==== DATA SUPPLIED ====
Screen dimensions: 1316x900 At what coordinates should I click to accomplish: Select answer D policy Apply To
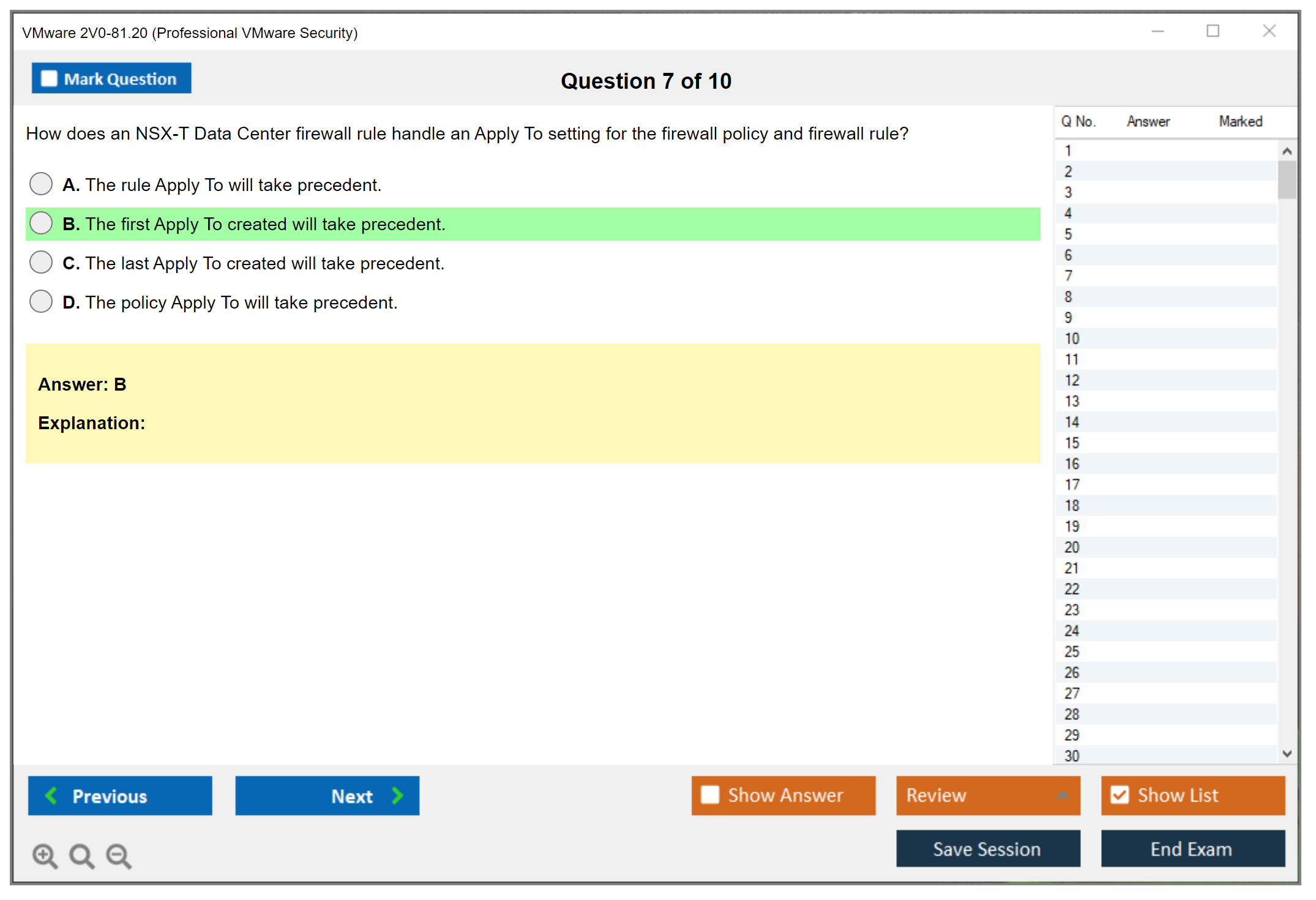41,301
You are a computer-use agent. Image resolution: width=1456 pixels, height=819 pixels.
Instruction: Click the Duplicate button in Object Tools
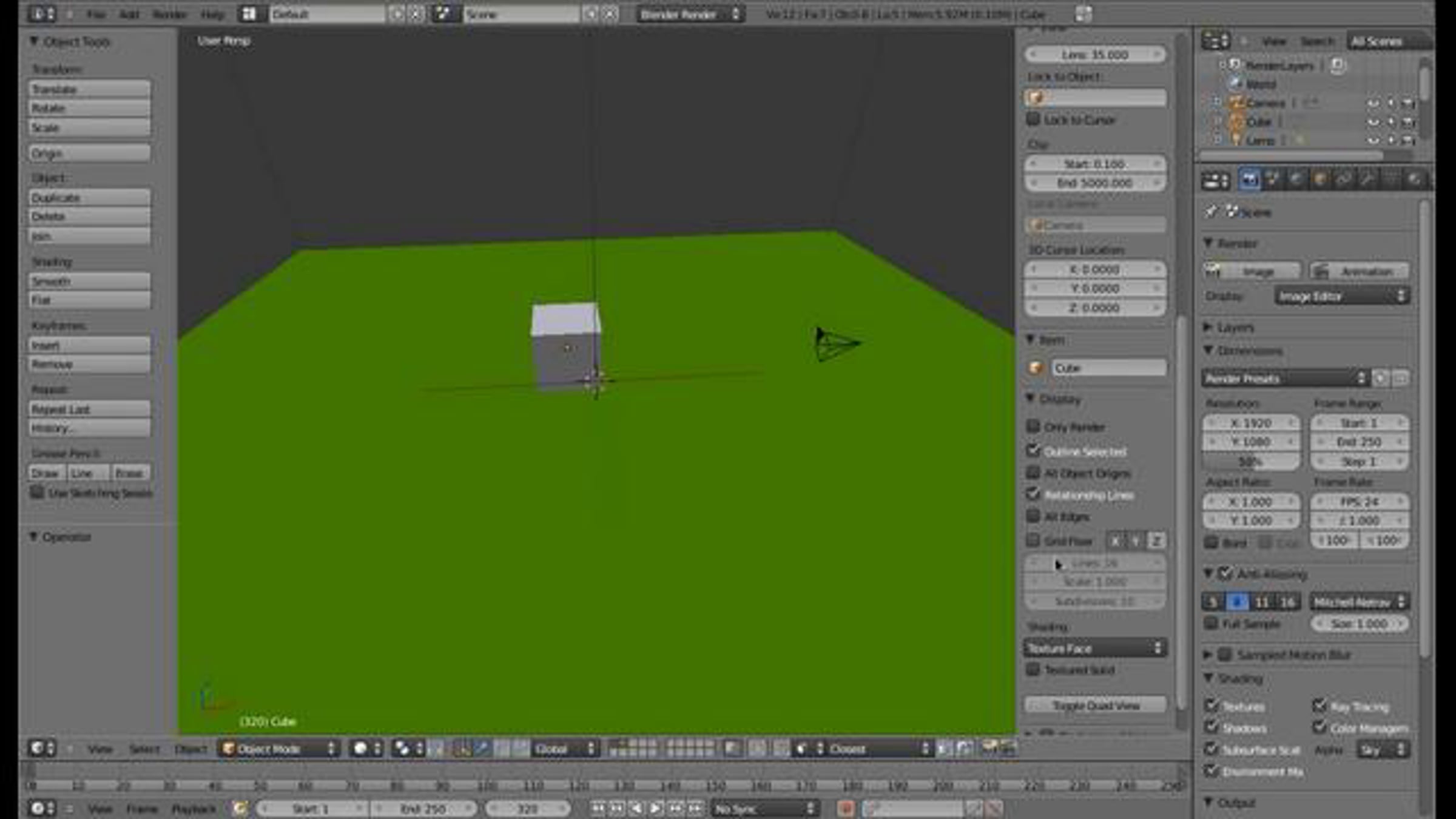(89, 198)
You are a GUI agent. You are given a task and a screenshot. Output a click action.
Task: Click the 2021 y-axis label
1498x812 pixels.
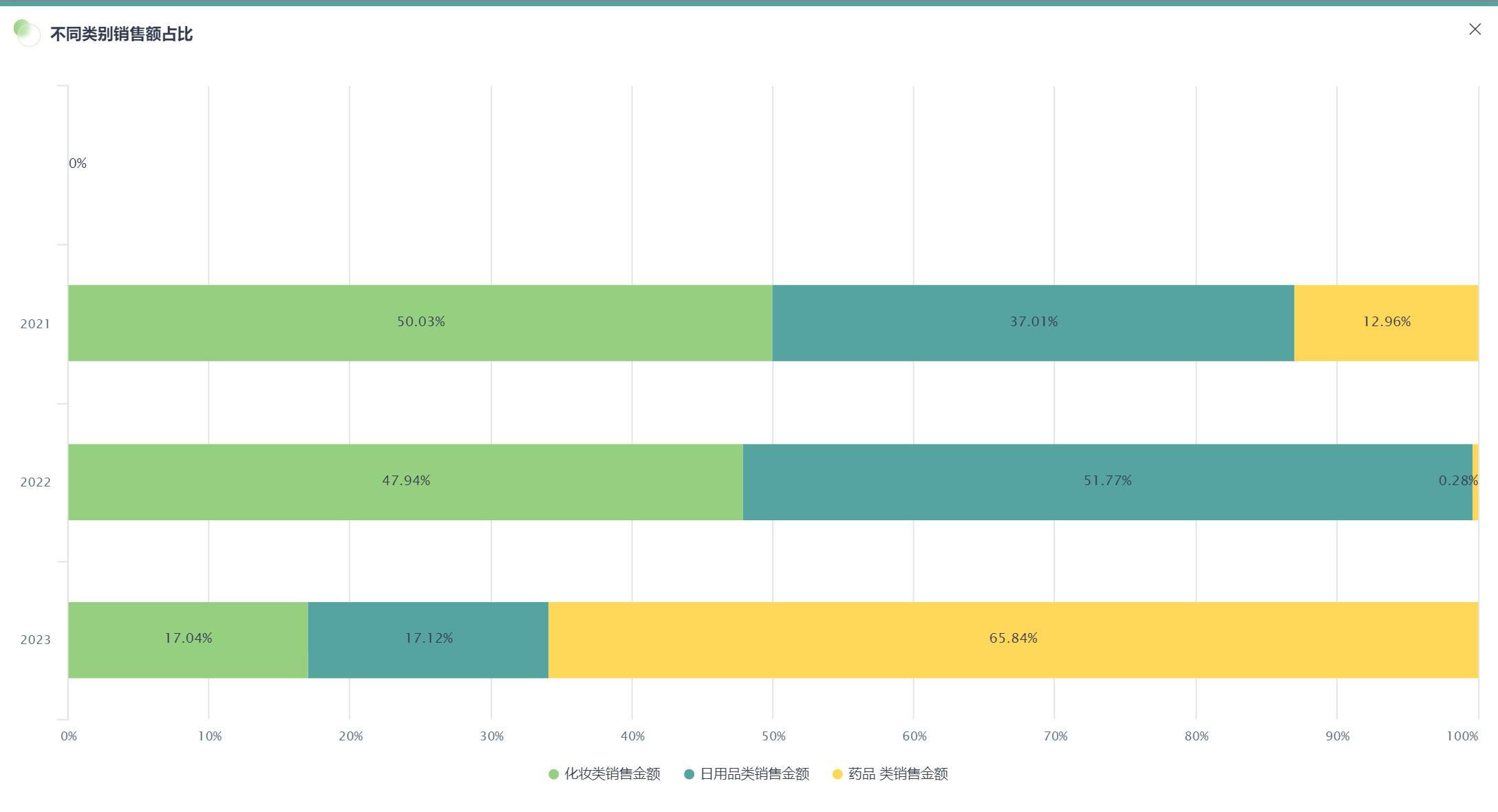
====
# WORK TASK
Reproduce exactly, and only, the lines from the one containing "Instruction: Click the" through the last line of the records above, both included, leaving out any pictures.

# SOLUTION
Instruction: Click the Duplicate button in Object Tools
(89, 198)
You are a GUI agent. You are given a task and a screenshot. Output a click action.
Task: Click the 2021 y-axis label
1498x812 pixels.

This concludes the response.